Ahora bien, imperdonable resultaría en estas frugales notas que sobre las virtudes del libro de Fornerín precipitadamente estampo, desentenderme de un atributo en verdad sobresaliente de su ensayística: el diestro manejo de la opima y bien asimilada información, al punto de que, sin atiborrar la exposición con pomposa rumba de ociosos datos, –conducta a la que de ordinario propende en nuestro medio una mal entendida erudición-, nos gratifica el pensador criollo con indicaciones y referencias fundamentales para la exhaustiva comprensión del asunto tratado. El suculento bagaje de conocimientos que sobre la materia que examina demuestra poseer es, sin embargo, administrado con gran recato para no abrumar al lector; de modo que, en veces, la simple mención oportuna cálamo currente de ciertos nombres clave basta y sobra en orden a confirmar la exactitud de su aseveración, como ocurre cuando, en el ensayo cuyo encabezamiento reza Tradición y modernidad: la neovanguardia dominicana, interesado en fundamentar documentalmente su dictamen de que en el espacio de la literatura dominicana de las recientes décadas se ha producido, al parejo que en otras regiones y países, un retorno a las formas clásicas, nos instruye:

Siempre ha existido una tendencia a la vuelta a lo clásico en la literatura, y en la dominicana no ha sido menos; pero, es en los escritores de la década del setenta en los que encontramos la inclinación a formas que parecían olvidadas. Los sonetos de Pedro Vergés, que le merecieron una mención en el certamen  literario español Adonais, y las diferentes experimentaciones formales que encontramos en la poesía de León David, que cultiva la copla, el soneto y la décima, en sus textos Poemas, compañera: sonetos para Ulla, y trovas del tiempo añejo (1986) muestran un retorno a formas clásicas. Así mismo lo hicieron los escritores del sesenta en Puerto Rico: escribieron una gran cantidad de décimas. Esta tendencia se mantiene en poetas como José Luis Vega. En España el neo-clasicismo se manifiesta en autores como Antonio Carvajal, Justo Navarro y Jaime Gil de Biedma.

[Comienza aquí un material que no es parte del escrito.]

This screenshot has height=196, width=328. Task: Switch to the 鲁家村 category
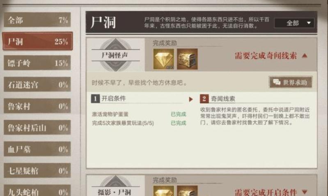[x=37, y=106]
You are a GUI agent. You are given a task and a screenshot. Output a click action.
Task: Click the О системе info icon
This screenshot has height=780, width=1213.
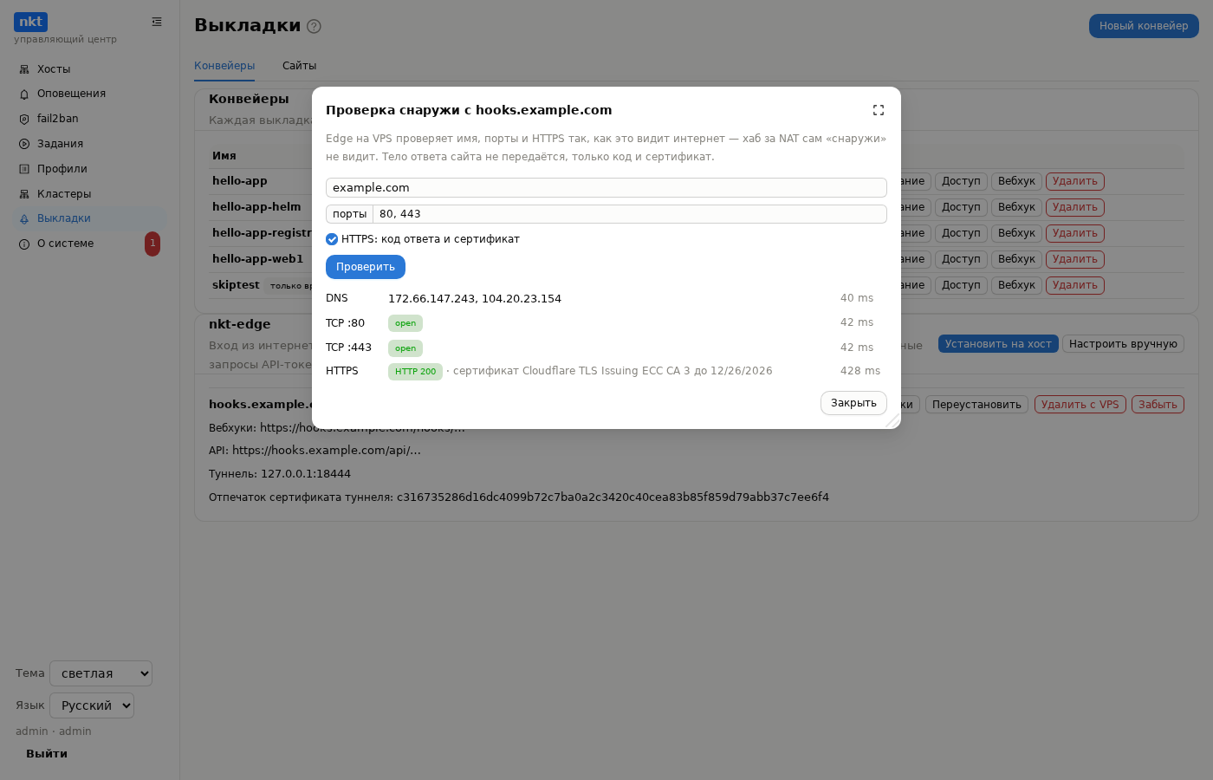coord(24,244)
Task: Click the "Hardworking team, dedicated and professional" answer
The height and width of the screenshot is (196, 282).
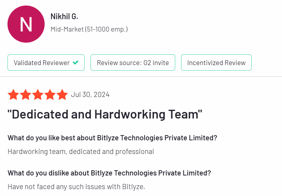Action: (x=81, y=151)
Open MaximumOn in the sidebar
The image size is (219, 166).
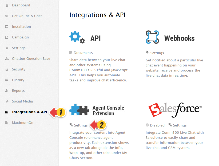tap(23, 123)
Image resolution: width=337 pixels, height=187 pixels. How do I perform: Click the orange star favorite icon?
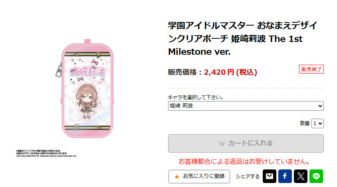(177, 177)
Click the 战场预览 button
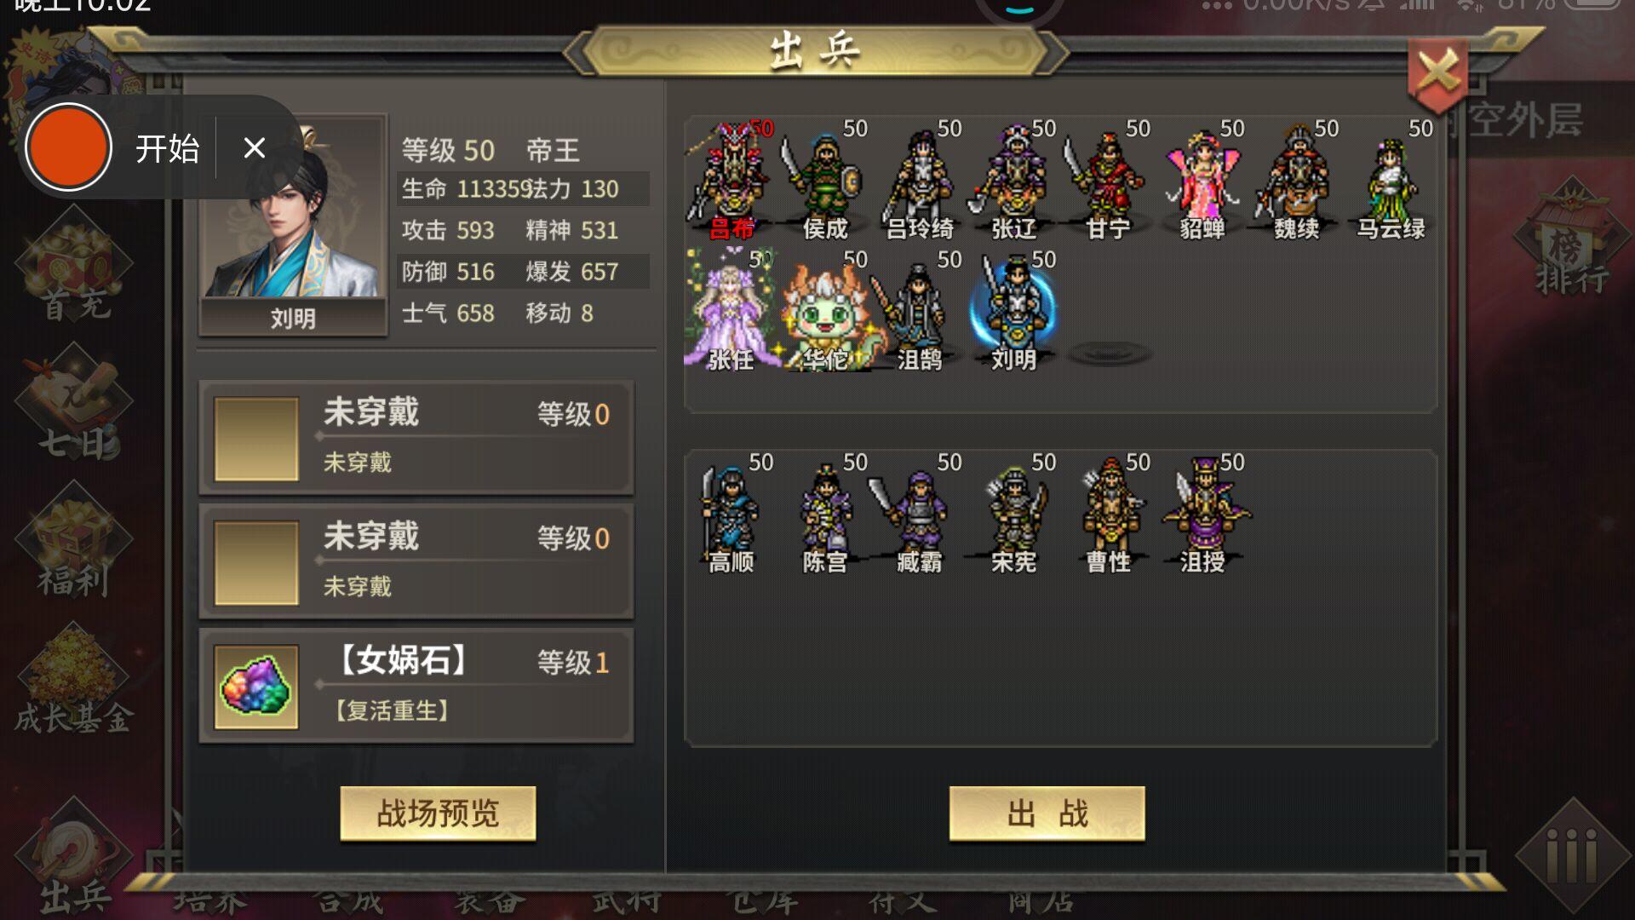This screenshot has width=1635, height=920. (x=438, y=814)
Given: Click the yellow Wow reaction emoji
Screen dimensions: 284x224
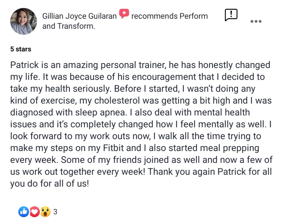Looking at the screenshot, I should [45, 212].
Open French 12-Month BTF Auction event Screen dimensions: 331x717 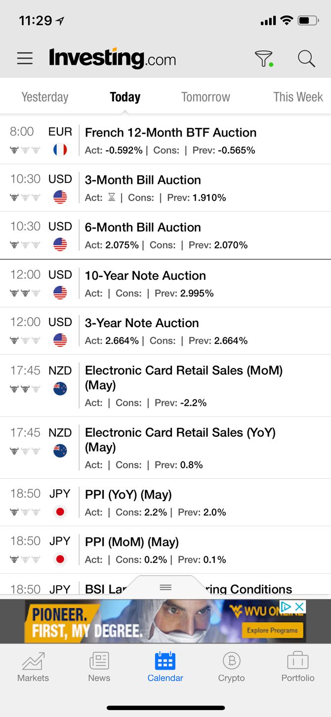[170, 132]
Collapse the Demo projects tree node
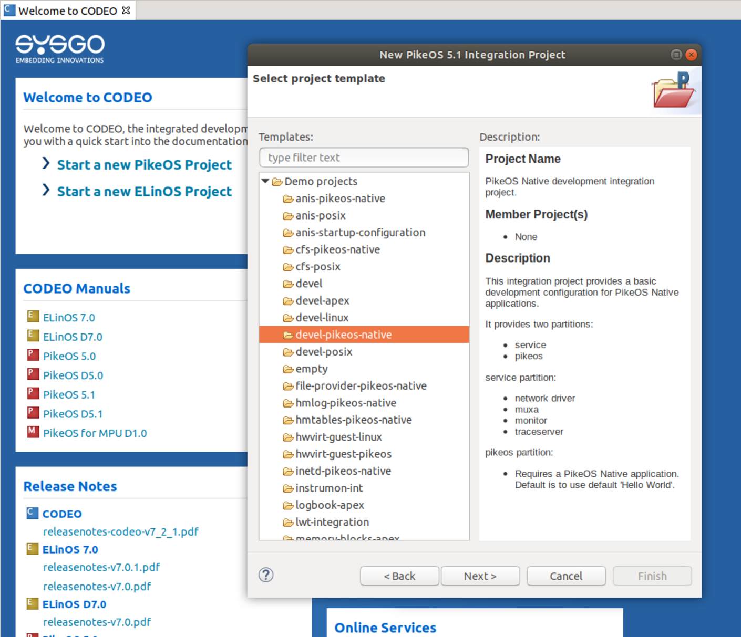 (x=265, y=181)
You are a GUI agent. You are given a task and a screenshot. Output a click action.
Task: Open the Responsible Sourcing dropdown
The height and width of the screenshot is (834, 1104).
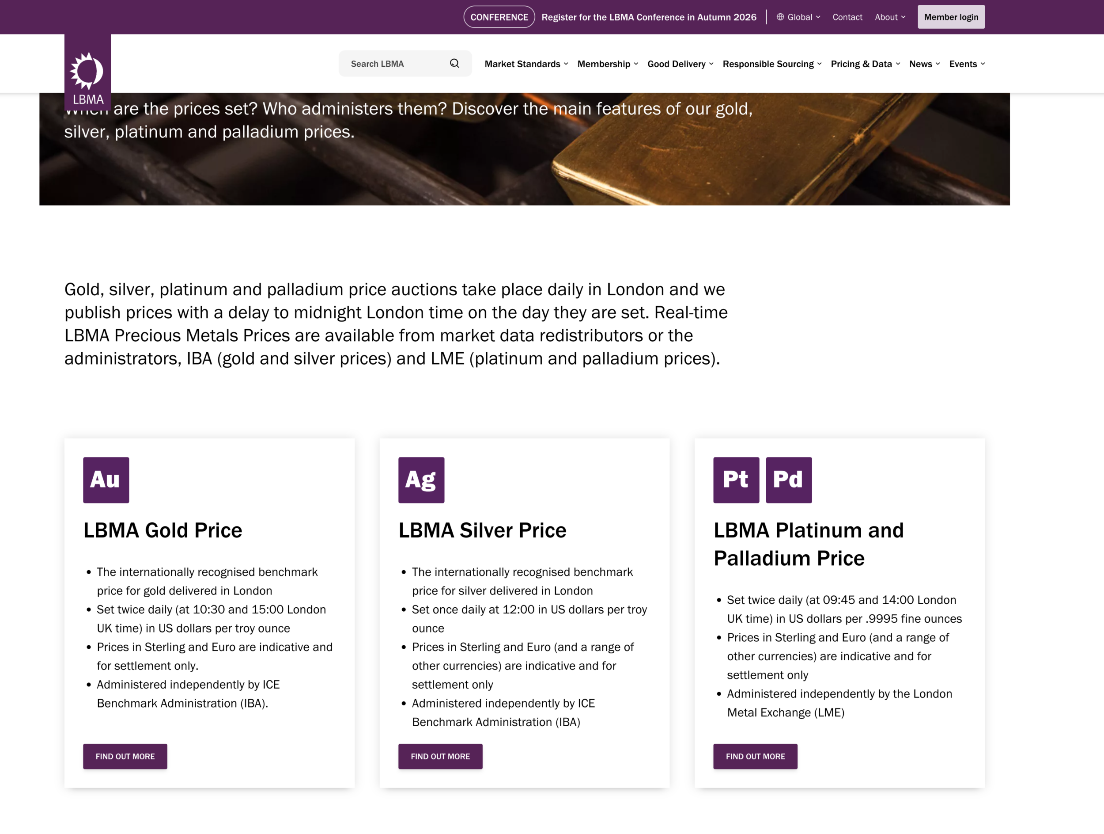pos(772,64)
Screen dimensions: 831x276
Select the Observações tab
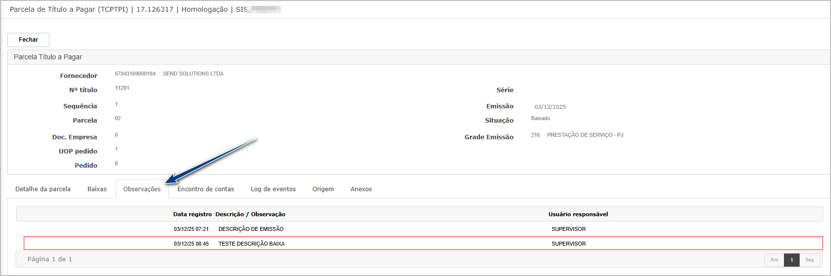(142, 189)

Llegado a estos arrabales de mi cavilación, me asalta la sospecha de que por mucha voluntad que ponga en la empresa halagüeña de justipreciar el libro de Miguel Ángel Fornerín Ensayos sobre literatura puertorriqueña y dominicana, no podría sin atropellar la paciencia del que hasta estos parajes me ha acompañado y sin hacerme reo de lesa urbanidad, poner de resalto todos los valores que lo tornan apetecible.

Quede, pues, para más propicia ocasión ponderar el rigor de su perspectiva crítica, la acerada vena controversial, la equilibrada selección y combinación de textos agrupados y last but not least, la muy académica, profesional, mas no por ello tediosa seriedad con que el autor asume siempre su labor de ensayista.

Porque reconozcámoslo –así concluiré- ensayista es Miguel Ángel Fornerín, y de los buenos. Al sagaz juicio del lector –que doy por cierto no me desmentirá- encomiendo su obra.